"Bring the player not the class" should be

#0 - March 5, 2009, 8:53 p.m.
Blizzard Post
Blizz has been tossing around the slogan "Bring the player not the class" slogan all over the place since wrath, and while I agree with the goal I strongly disagree with the means. Course my means is more difficult I just think its funner and more interesting. First what blizz has been doing

1) They have worked at homogenizing group buffs and raid utility so multiple classes bring the same buffs that don't stack.
2) They have also retuned existing group buffs so they don't stack with most similar buffs and allow few people to get every buff.
3) They also have made most group buffs raid wide so people don't stack a classes so each group can have that single buff.



The only mantra I agree with is the third one there but I believe that homogenizing class buffs and stacking them makes raid design far more boring, instead what I felt should have been done is the following,

1) Class buffs are unique but not quite as good.
2) Similar class buffs can stack but with diminished returns.
3) Make every class feel like they bring a useful utility to the raid.
4) And make group buffs raid wide :D


I strongly feel a balance could have been struck with these points that would still support bringing the player over the class but also make each class feel needed for something more than their dmg, tanking, or heals.

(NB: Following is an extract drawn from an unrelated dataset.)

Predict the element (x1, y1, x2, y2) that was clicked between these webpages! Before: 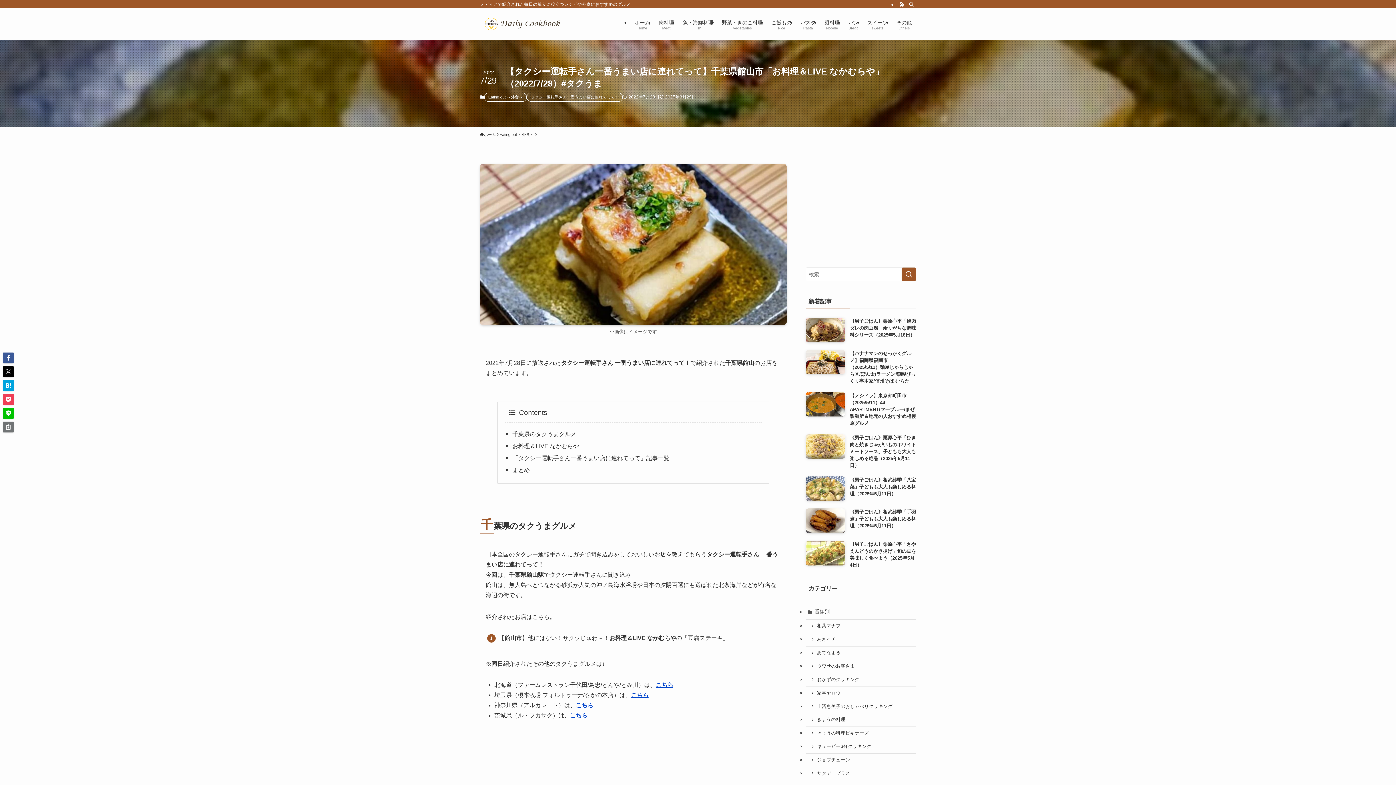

This would also allow for compounding, I can make a 10man group centered around caster buffs where I would receive almost no DPS gain vs a 25man. And a well balanced 25man at 20 people pretty much ever buff needed and most of the time those last players add next to nothing if not nothing to the existing 25 people in the raid, and I find that just boring, personally I feel that a rogue or a warlock should always be better in a larger group instead of plateauing off when you have your basic buffs from 3 other people.


I think that my way would have been superiorly interesting and still support bringing any class but fairly discourage bringing to many of one class.
#20 - July 17, 2009, 9:53 p.m.
Blizzard Post
The opposite is "Bring the class, not the player" where you leave behind a good player because you already have a hunter or whatever and some other mouthbreather brings a really essential buff. Not crazy about playing that game myself.

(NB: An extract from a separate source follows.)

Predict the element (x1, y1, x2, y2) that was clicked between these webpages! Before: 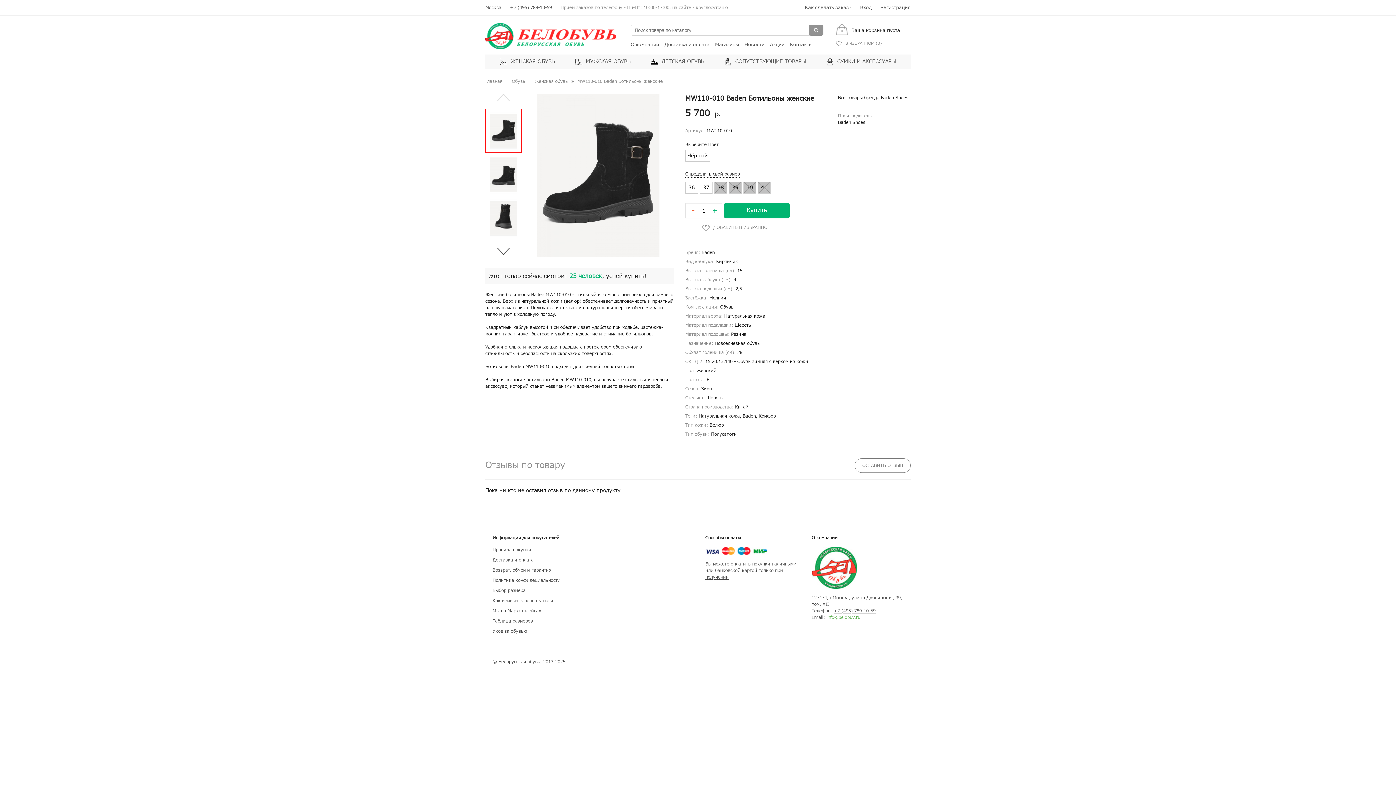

You should get to raid because you are good at WoW, not because your presence magically makes everyone else better.
#108 - July 18, 2009, 7:36 a.m.
Blizzard Post
Q u o t e:
Then the only way you will truely be able to accomplish that is mass homogenization.


We don't think that's true. Some of you guys seem to always head for a purity of game design where things would look very neat in a table or plotted on a graph. But we're not trying for a design where every possible raid comp is equally viable. We don't need to support a design where the raid of 8 mages and 2 dps warriors is as effective as the raid with 10 Holy paladins.

All we need to accomplish is to give groups enough flexibility to be able to bring the players they want while still getting all of the big buffs and enough of the smaller buffs. And we've done that. In the Sunwell days, the rosters of most progression-oriented raiding guilds (basically the ones trying today's equivalent of hard modes) were very similar. Now they are quite diverse. We don't have 30 specs represented yet, but we have 4 tanks, 5 healers and at least one dps spec of every class. That's more class diversity in raiding than WoW has ever had before. If you look at the guilds doing hard modes, they have pretty different rosters these days and that's even more true of the normal modes.

If you're new to raiding in WoW, that's awesome because a lot of people are and we made a big effort in LK to make that happen. But talk to the groups that did Sunwell and the frustration they had in trying to build their raids. The first thing these guys said to us when they heard about a new class was "There's no room in my raid to take any."

If you're looking for that one thing that's going to get you a raid spot, I'd shoot for a reputation that you know what the blank you're doing and some good friends.